In October 2023, the Royal Swedish Academy awarded the Nobel Prize in Economic Sciences for 2023 to Claudia Goldin, for having advanced our understanding of women’s labour market outcomes. She uncovered key gender differences in the labour market, and provided the first comprehensive account of women’s earnings and labour market participation through the centuries.
Through her research, Goldin demonstrated through 200 years of data in the United States, that women’s participation in the labour market did not have an upward trend over the years, are underrepresented, and when they do work, they earn less than men. She demonstrated that women’s participation, which was declining, increased with the growth of the service sector in the 20th century, as a result of structural change and evolving social norms regarding women’s responsibilities.
She noted that access to the contraceptive pill played a key role in accelerating revolutionary change by offering career planning choices. She found that despite rising education and employment of women in the 20th century, the pay gap persists. She identifies part of the reason being that educational decisions made at a young age affect a lifetime of career opportunities. She also found that a major portion of the pay gap arises after the birth of their first child.

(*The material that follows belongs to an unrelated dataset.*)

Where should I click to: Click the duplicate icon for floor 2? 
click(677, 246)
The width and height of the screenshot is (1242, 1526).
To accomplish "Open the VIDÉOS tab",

She identified “greedy work” as a significant contributor, being long, inflexible work hours in high-pressure jobs that are consequently high-paying jobs where promotions are important. She noted that in these types of jobs, the gender pay gap is apparent as it is often women who not only have to choose whether to take such work which is the most financially rewarding, but who also end up bearing the primary responsibility of caregiving and hence, don’t gain in such greedy jobs. Anybody thus who scales back from work is at a disadvantage. Strikingly, she notes that women don’t step back from work because they have rich husbands, rather, the women have rich husbands because they step back from work. She notes that while women now are increasingly pursuing careers to support themselves due to work being a fundamental aspect of their identity and satisfaction, as well as women’s participation in the workplace increasing, she notes that there is still a gap, arising from a reason why work is structured and that high-reward work disproportionately rewards long hours.

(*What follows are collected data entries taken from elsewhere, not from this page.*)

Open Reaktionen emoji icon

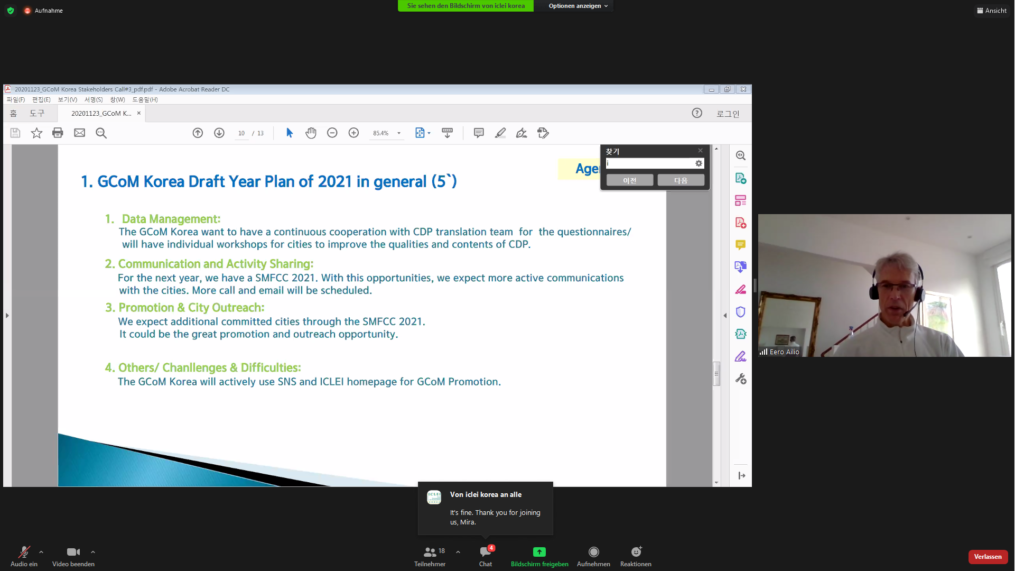point(635,554)
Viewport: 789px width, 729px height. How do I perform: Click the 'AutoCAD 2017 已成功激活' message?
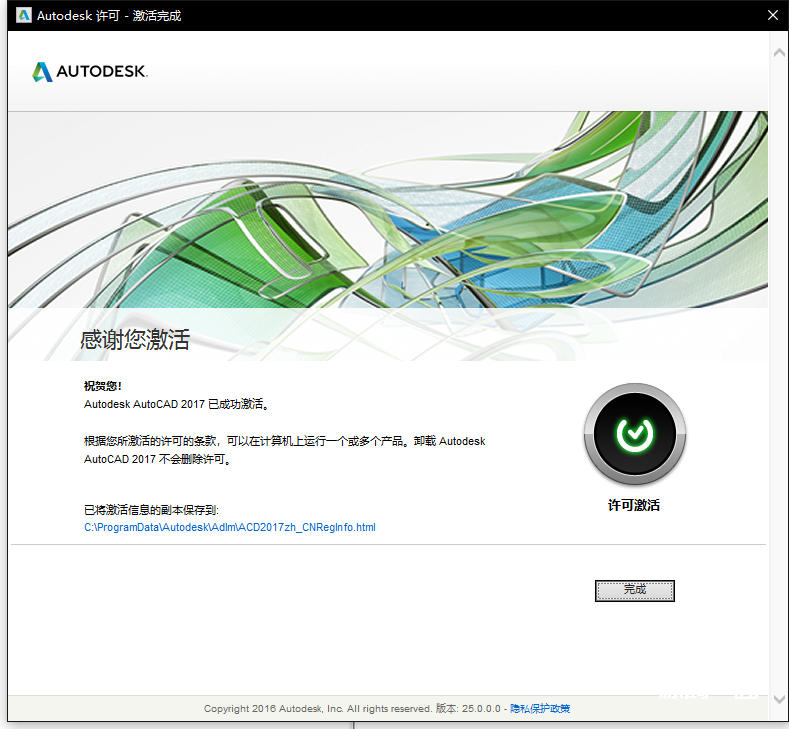point(177,405)
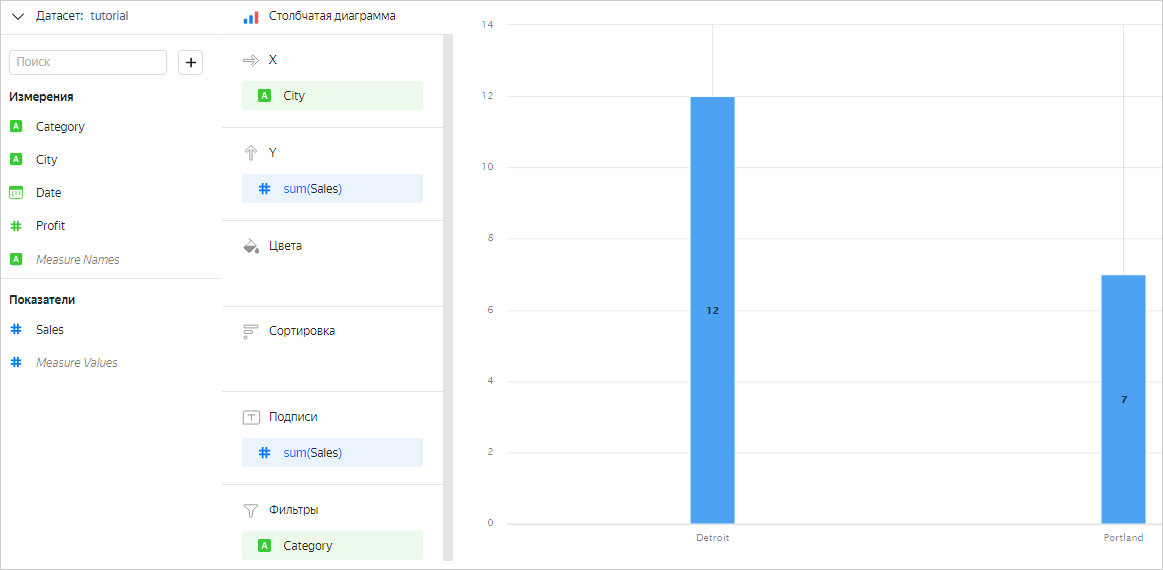Select the Profit field
The width and height of the screenshot is (1163, 570).
50,226
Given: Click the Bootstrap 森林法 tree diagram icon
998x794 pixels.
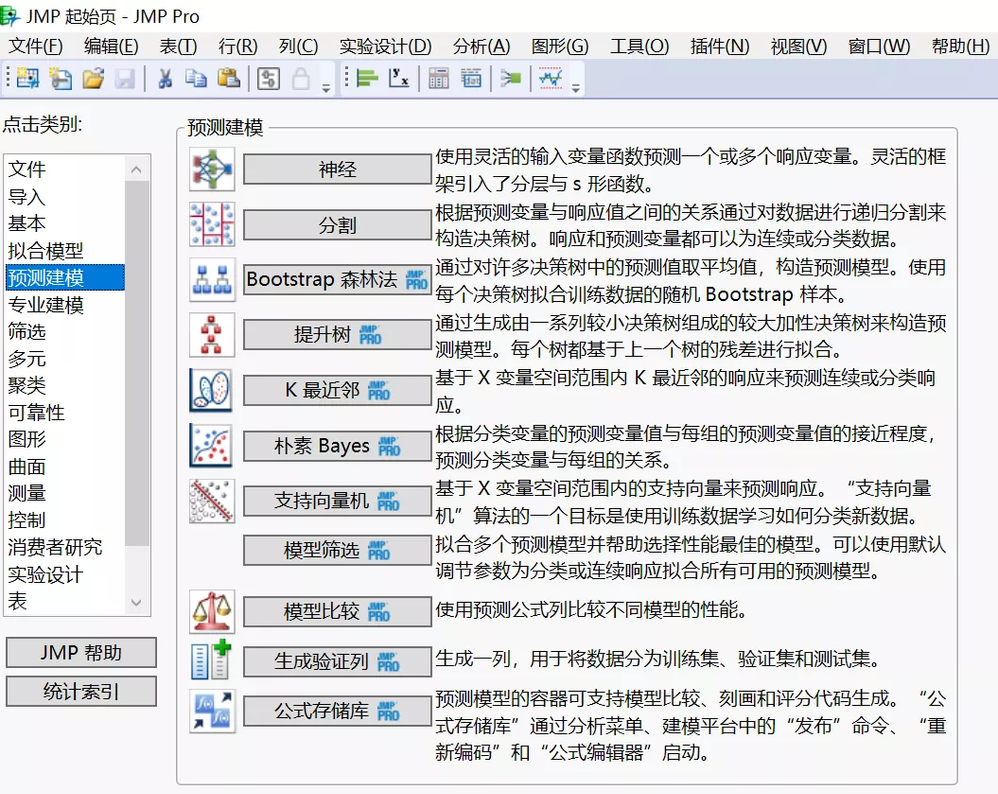Looking at the screenshot, I should pyautogui.click(x=212, y=279).
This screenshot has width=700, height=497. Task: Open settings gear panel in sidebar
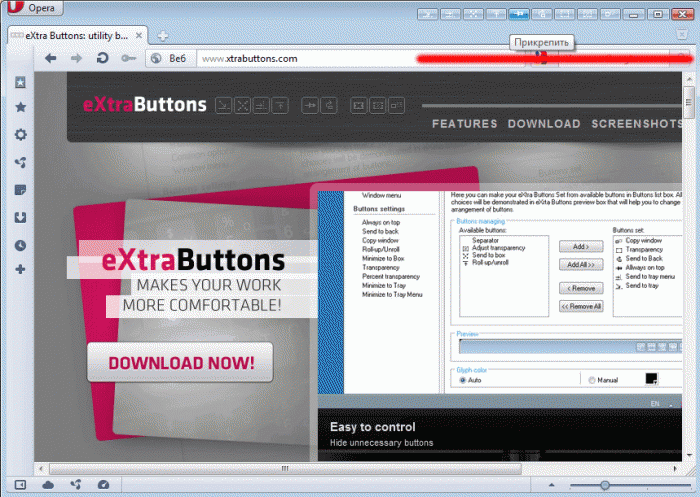(20, 134)
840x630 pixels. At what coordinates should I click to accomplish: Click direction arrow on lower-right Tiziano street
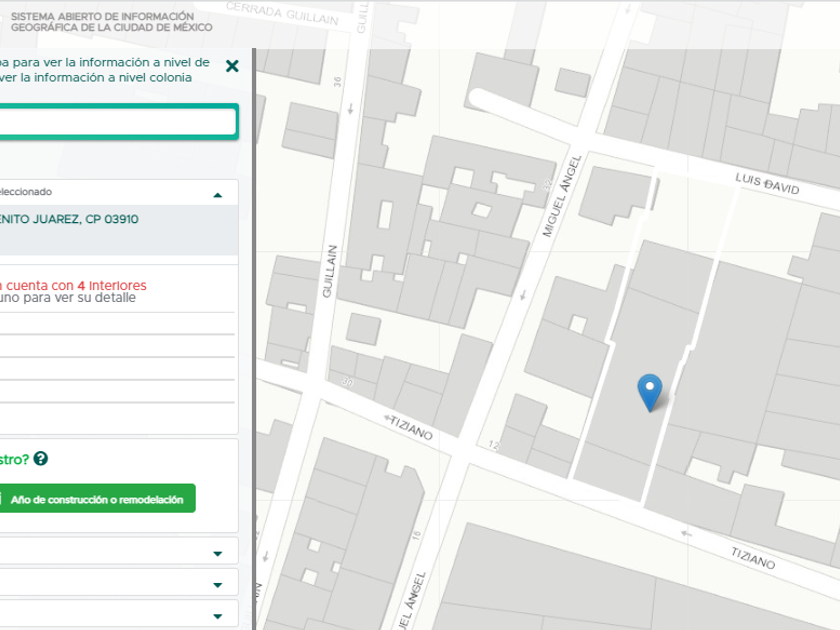[x=686, y=533]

Goldin’s work is imperative in India today, in which we find intersectional and structural inequalities increasing. We are witnessing a rise in dishonour killings, moral policing, caste-based discrimination, informalization of labour, and gender-based violence. In the Global Gender Gap Index 2023, India ranks at a meagre 127 out of 146 countries. The informalization in labour affects women disproportionately, especially Dalit women, as they comprise a largest proportion of the informal workforce in India. The Period Labour Force Survey 2022-23 released by the Ministry of Statistics and Programme Implementation denotes that female labour force participation rate is 37% in India. However, the Center for Monitoring the Indian Economy found that only 10% of working age Indian women in 2022 were either employed or looking for jobs.
Entrenched gender roles, cultural norms, patriarchal beliefs and layered discrimination based on both caste and class inform the manner in which Indian women participate in the workforce. We find not only that women are discouraged from pursuing so-called “risky” but high-reward professions, but are also pushed into so-called “female occupations” largely surrounding household work, such as garment work, cleaning, sanitation, housekeeping, sweeping, food distribution, etc. Emergent circumstances such as the pandemic also deprived women of their livelihood opportunities because of the informal nature of these occupations.
There also exists a perceptible absence of women in leading roles in both the formal and informal sector. A long-standing demand of All India Progressive Women’s Association has been to recognize household work as unpaid labour, which would also serve as an explanation for the disparity in wages. Claudia Goldin’s work provides an important metric we must use to ask the right questions regarding the persisting inequality of women’s labour in India.